**Required action:** Repeat the records below in their entirety, exactly.

**Dataset excerpts:**
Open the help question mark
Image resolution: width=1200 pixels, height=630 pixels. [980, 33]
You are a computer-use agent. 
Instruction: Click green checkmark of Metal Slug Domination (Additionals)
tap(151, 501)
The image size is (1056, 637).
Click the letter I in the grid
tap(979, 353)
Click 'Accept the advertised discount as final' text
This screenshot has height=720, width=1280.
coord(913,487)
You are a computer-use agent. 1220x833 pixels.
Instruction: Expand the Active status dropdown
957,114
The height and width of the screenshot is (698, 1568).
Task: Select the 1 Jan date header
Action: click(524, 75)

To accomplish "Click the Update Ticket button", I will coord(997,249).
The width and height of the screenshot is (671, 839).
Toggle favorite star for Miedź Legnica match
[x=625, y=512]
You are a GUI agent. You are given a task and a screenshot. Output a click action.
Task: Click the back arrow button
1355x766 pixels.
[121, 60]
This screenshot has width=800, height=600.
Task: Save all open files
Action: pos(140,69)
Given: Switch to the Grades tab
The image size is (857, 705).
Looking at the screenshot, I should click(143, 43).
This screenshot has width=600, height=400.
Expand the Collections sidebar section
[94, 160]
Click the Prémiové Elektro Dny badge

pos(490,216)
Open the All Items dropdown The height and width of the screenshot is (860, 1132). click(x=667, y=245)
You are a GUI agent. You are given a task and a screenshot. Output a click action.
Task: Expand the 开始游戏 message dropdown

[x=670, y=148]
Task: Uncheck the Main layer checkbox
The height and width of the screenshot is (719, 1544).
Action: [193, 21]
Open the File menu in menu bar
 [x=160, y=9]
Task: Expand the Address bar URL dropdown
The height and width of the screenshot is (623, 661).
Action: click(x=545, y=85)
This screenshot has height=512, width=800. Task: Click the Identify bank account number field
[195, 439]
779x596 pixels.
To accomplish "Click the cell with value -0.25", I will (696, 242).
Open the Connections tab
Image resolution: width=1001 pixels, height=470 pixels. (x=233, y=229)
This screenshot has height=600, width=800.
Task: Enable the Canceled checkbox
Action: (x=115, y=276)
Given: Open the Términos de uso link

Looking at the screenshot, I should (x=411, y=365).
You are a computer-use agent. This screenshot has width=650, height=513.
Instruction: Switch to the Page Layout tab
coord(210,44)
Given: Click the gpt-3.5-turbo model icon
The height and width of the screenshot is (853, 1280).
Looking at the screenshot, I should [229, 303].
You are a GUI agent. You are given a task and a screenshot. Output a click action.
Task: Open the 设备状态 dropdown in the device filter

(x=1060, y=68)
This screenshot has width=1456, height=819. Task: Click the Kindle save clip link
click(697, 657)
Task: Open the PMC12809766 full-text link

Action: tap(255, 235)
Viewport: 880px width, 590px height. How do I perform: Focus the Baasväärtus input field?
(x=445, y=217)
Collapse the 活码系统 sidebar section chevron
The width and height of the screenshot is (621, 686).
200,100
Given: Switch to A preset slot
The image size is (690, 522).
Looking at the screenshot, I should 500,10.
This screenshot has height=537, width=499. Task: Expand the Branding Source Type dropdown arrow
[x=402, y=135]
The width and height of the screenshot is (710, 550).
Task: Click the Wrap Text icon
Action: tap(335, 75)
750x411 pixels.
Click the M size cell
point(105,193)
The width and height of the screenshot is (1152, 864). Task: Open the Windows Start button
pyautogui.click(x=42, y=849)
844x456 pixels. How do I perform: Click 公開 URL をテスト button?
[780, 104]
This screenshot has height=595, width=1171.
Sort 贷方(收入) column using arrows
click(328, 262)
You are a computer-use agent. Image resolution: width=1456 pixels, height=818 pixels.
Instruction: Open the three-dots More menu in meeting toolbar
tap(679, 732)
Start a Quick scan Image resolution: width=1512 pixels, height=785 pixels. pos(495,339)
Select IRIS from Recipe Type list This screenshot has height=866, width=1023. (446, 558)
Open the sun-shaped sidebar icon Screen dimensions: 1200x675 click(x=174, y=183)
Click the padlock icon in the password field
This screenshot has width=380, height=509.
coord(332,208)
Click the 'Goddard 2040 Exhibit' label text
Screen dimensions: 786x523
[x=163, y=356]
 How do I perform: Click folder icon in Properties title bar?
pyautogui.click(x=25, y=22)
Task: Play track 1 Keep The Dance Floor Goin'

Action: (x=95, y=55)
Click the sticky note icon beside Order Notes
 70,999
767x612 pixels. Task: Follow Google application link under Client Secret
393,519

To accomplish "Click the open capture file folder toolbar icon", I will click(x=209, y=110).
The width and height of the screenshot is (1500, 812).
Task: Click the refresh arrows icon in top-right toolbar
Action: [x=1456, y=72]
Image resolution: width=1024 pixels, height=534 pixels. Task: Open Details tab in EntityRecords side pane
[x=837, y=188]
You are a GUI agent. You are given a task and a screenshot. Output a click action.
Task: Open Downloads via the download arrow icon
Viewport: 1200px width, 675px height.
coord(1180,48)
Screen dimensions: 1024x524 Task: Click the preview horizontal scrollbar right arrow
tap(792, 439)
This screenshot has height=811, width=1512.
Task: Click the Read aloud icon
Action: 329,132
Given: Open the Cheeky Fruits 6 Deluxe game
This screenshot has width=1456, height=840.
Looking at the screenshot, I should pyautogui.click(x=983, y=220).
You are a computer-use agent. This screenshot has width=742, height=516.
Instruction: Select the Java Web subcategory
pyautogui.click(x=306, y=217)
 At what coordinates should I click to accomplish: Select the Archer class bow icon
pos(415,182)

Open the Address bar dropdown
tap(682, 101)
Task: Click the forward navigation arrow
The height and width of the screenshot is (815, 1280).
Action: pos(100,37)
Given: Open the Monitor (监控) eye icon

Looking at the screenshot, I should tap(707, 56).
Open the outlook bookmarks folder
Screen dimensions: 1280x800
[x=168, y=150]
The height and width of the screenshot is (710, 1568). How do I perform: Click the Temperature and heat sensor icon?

**Response area:**
Open the help question mark
Image resolution: width=1200 pixels, height=630 pixels. [980, 33]
You are a computer-use agent. 
Instruction: Click green checkmark of Metal Slug Domination (Additionals)
tap(151, 501)
The image size is (1056, 637).
Click the letter I in the grid
tap(979, 353)
Click 'Accept the advertised discount as final' text
This screenshot has height=720, width=1280.
coord(913,487)
You are a computer-use agent. 1220x833 pixels.
Instruction: Expand the Active status dropdown
957,114
The height and width of the screenshot is (698, 1568).
Task: Select the 1 Jan date header
Action: click(524, 75)

To accomplish "Click the Update Ticket button", I will coord(997,249).
The width and height of the screenshot is (671, 839).
Toggle favorite star for Miedź Legnica match
[x=625, y=512]
You are a GUI agent. You are given a task and a screenshot. Output a click action.
Task: Click the back arrow button
1355x766 pixels.
[121, 60]
This screenshot has width=800, height=600.
Task: Save all open files
Action: pos(140,69)
Given: Switch to the Grades tab
The image size is (857, 705).
Looking at the screenshot, I should click(143, 43).
This screenshot has width=600, height=400.
Expand the Collections sidebar section
[94, 160]
Click the Prémiové Elektro Dny badge

pos(490,216)
Open the All Items dropdown The height and width of the screenshot is (860, 1132). click(x=667, y=245)
You are a GUI agent. You are given a task and a screenshot. Output a click action.
Task: Expand the 开始游戏 message dropdown

[x=670, y=148]
Task: Uncheck the Main layer checkbox
The height and width of the screenshot is (719, 1544).
Action: [193, 21]
Open the File menu in menu bar
 [x=160, y=9]
Task: Expand the Address bar URL dropdown
The height and width of the screenshot is (623, 661).
Action: click(x=545, y=85)
This screenshot has height=512, width=800. Task: Click the Identify bank account number field
[195, 439]
779x596 pixels.
To accomplish "Click the cell with value -0.25", I will (696, 242).
Open the Connections tab
Image resolution: width=1001 pixels, height=470 pixels. (x=233, y=229)
This screenshot has height=600, width=800.
Task: Enable the Canceled checkbox
Action: (x=115, y=276)
Given: Open the Términos de uso link

Looking at the screenshot, I should (x=411, y=365).
You are a computer-use agent. This screenshot has width=650, height=513.
Instruction: Switch to the Page Layout tab
coord(210,44)
Given: Click the gpt-3.5-turbo model icon
The height and width of the screenshot is (853, 1280).
Looking at the screenshot, I should [229, 303].
You are a GUI agent. You are given a task and a screenshot. Output a click action.
Task: Open the 设备状态 dropdown in the device filter

(x=1060, y=68)
This screenshot has width=1456, height=819. Task: Click the Kindle save clip link
click(697, 657)
Task: Open the PMC12809766 full-text link

Action: tap(255, 235)
Viewport: 880px width, 590px height. How do I perform: Focus the Baasväärtus input field?
(x=445, y=217)
Collapse the 活码系统 sidebar section chevron
The width and height of the screenshot is (621, 686).
200,100
Given: Switch to A preset slot
The image size is (690, 522).
Looking at the screenshot, I should 500,10.
This screenshot has height=537, width=499. Task: Expand the Branding Source Type dropdown arrow
[x=402, y=135]
The width and height of the screenshot is (710, 550).
Task: Click the Wrap Text icon
Action: tap(335, 75)
750x411 pixels.
Click the M size cell
point(105,193)
The width and height of the screenshot is (1152, 864). Task: Open the Windows Start button
pyautogui.click(x=42, y=849)
844x456 pixels. How do I perform: Click 公開 URL をテスト button?
[780, 104]
This screenshot has height=595, width=1171.
Sort 贷方(收入) column using arrows
click(328, 262)
You are a computer-use agent. Image resolution: width=1456 pixels, height=818 pixels.
Instruction: Open the three-dots More menu in meeting toolbar
tap(679, 732)
Start a Quick scan Image resolution: width=1512 pixels, height=785 pixels. pos(495,339)
Select IRIS from Recipe Type list This screenshot has height=866, width=1023. (446, 558)
Open the sun-shaped sidebar icon Screen dimensions: 1200x675 click(x=174, y=183)
Click the padlock icon in the password field
This screenshot has width=380, height=509.
coord(332,208)
Click the 'Goddard 2040 Exhibit' label text
Screen dimensions: 786x523
[x=163, y=356]
 How do I perform: Click folder icon in Properties title bar?
pyautogui.click(x=25, y=22)
Task: Play track 1 Keep The Dance Floor Goin'

Action: (x=95, y=55)
Click the sticky note icon beside Order Notes
 70,999
767x612 pixels. Task: Follow Google application link under Client Secret
393,519

To accomplish "Click the open capture file folder toolbar icon", I will click(x=209, y=110).
The width and height of the screenshot is (1500, 812).
Task: Click the refresh arrows icon in top-right toolbar
Action: [x=1456, y=72]
Image resolution: width=1024 pixels, height=534 pixels. Task: Open Details tab in EntityRecords side pane
[x=837, y=188]
You are a GUI agent. You are given a task and a screenshot. Output a click action.
Task: Open Downloads via the download arrow icon
Viewport: 1200px width, 675px height.
coord(1180,48)
Screen dimensions: 1024x524 Task: Click the preview horizontal scrollbar right arrow
tap(792, 439)
This screenshot has height=811, width=1512.
Task: Click the Read aloud icon
Action: 329,132
Given: Open the Cheeky Fruits 6 Deluxe game
This screenshot has width=1456, height=840.
Looking at the screenshot, I should pyautogui.click(x=983, y=220).
You are a computer-use agent. This screenshot has width=742, height=516.
Instruction: Select the Java Web subcategory
pyautogui.click(x=306, y=217)
 At what coordinates should I click to accomplish: Select the Archer class bow icon
pos(415,182)

Open the Address bar dropdown
tap(682, 101)
Task: Click the forward navigation arrow
The height and width of the screenshot is (815, 1280).
Action: pos(100,37)
Given: Open the Monitor (监控) eye icon

Looking at the screenshot, I should tap(707, 56).
Open the outlook bookmarks folder
Screen dimensions: 1280x800
[x=168, y=150]
The height and width of the screenshot is (710, 1568). How do I perform: Click the Temperature and heat sensor icon?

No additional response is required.